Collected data
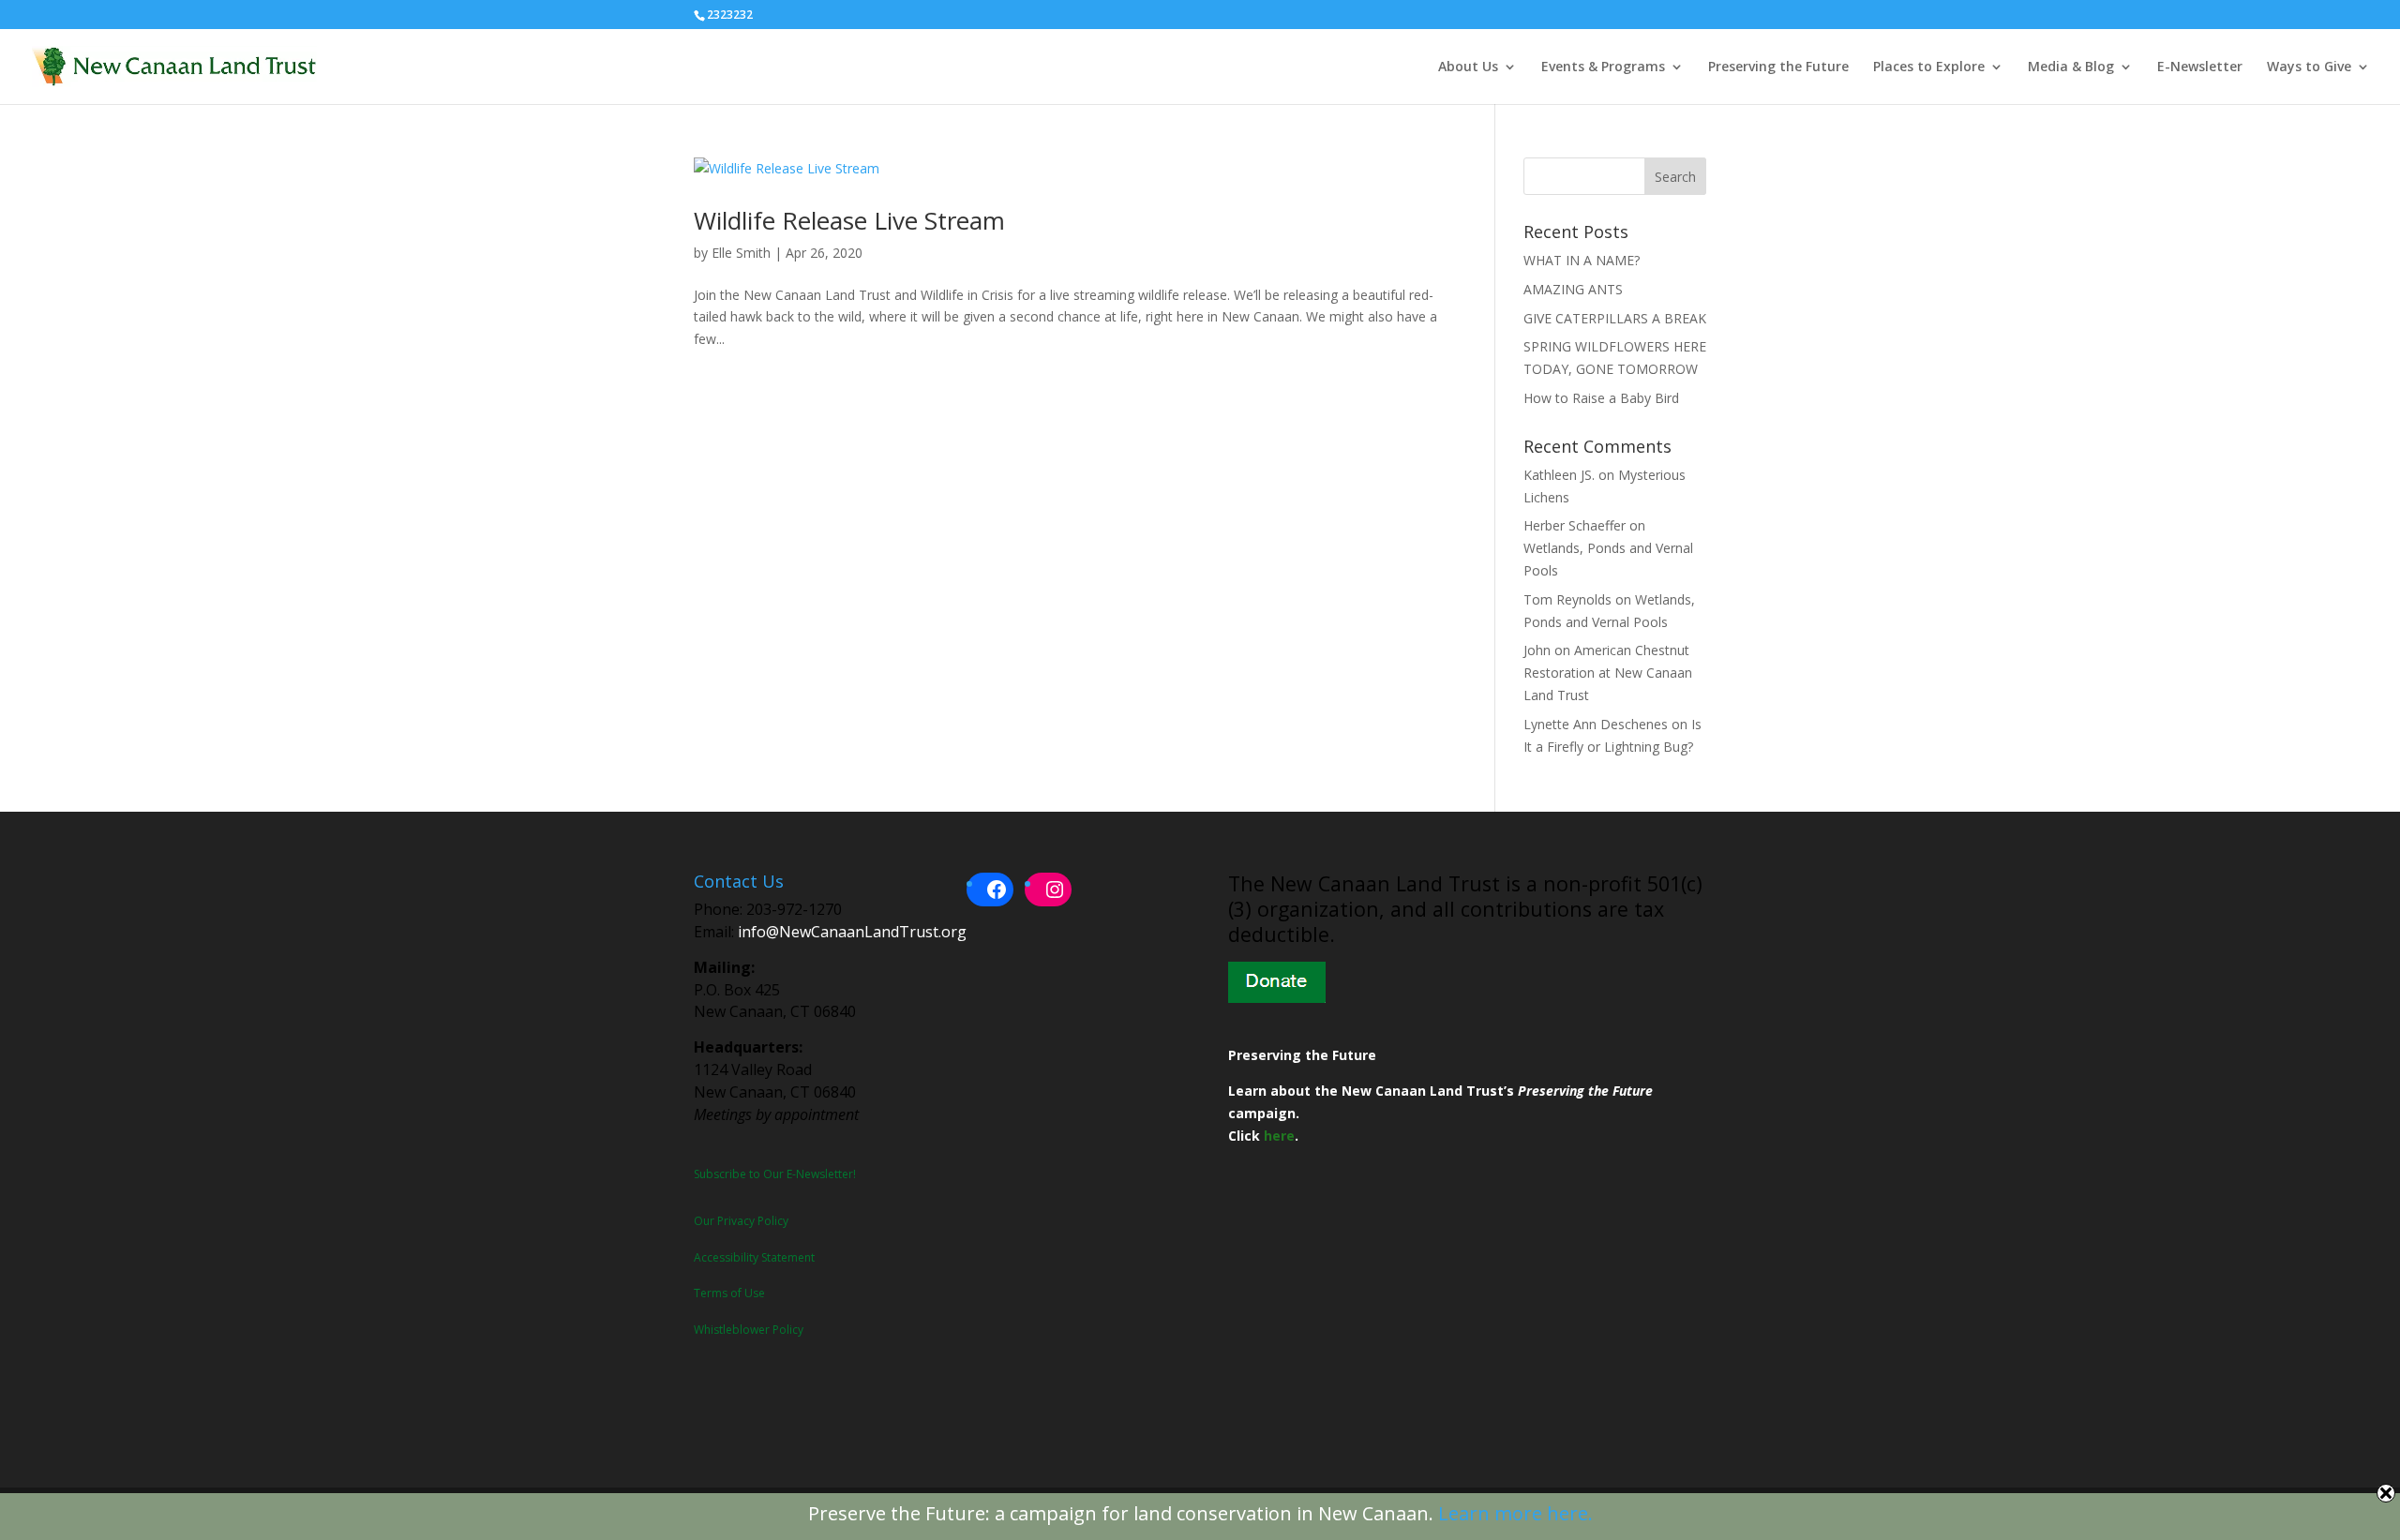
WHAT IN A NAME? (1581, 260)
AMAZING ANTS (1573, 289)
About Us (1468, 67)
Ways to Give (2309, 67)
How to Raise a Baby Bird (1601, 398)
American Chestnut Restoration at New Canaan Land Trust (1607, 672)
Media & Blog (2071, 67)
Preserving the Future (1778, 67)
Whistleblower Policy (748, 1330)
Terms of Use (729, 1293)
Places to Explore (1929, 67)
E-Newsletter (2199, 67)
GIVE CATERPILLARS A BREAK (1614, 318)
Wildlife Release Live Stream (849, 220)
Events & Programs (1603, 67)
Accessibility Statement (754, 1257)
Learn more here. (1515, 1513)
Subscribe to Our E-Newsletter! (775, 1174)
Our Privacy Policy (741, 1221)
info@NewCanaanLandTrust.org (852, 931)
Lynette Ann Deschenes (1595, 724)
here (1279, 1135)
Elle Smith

▶ [Required work] With the pictures left out, return each entry exactly as written.

▶ [Exercise result]
WHAT IN A NAME? (1581, 260)
AMAZING ANTS (1573, 289)
About Us (1468, 67)
Ways to Give (2309, 67)
How to Raise a Baby Bird (1601, 398)
American Chestnut Restoration at New Canaan Land Trust (1607, 672)
Media & Blog (2071, 67)
Preserving the Future (1778, 67)
Whistleblower Policy (748, 1330)
Terms of Use (729, 1293)
Places to Explore (1929, 67)
E-Newsletter (2199, 67)
GIVE CATERPILLARS A BREAK (1614, 318)
Wildlife Release Live Stream (849, 220)
Events & Programs (1603, 67)
Accessibility Statement (754, 1257)
Learn more here. (1515, 1513)
Subscribe to Our E-Newsletter! (775, 1174)
Our Privacy Policy (741, 1221)
info@NewCanaanLandTrust.org (852, 931)
Lynette Ann Deschenes (1595, 724)
here (1279, 1135)
Elle Smith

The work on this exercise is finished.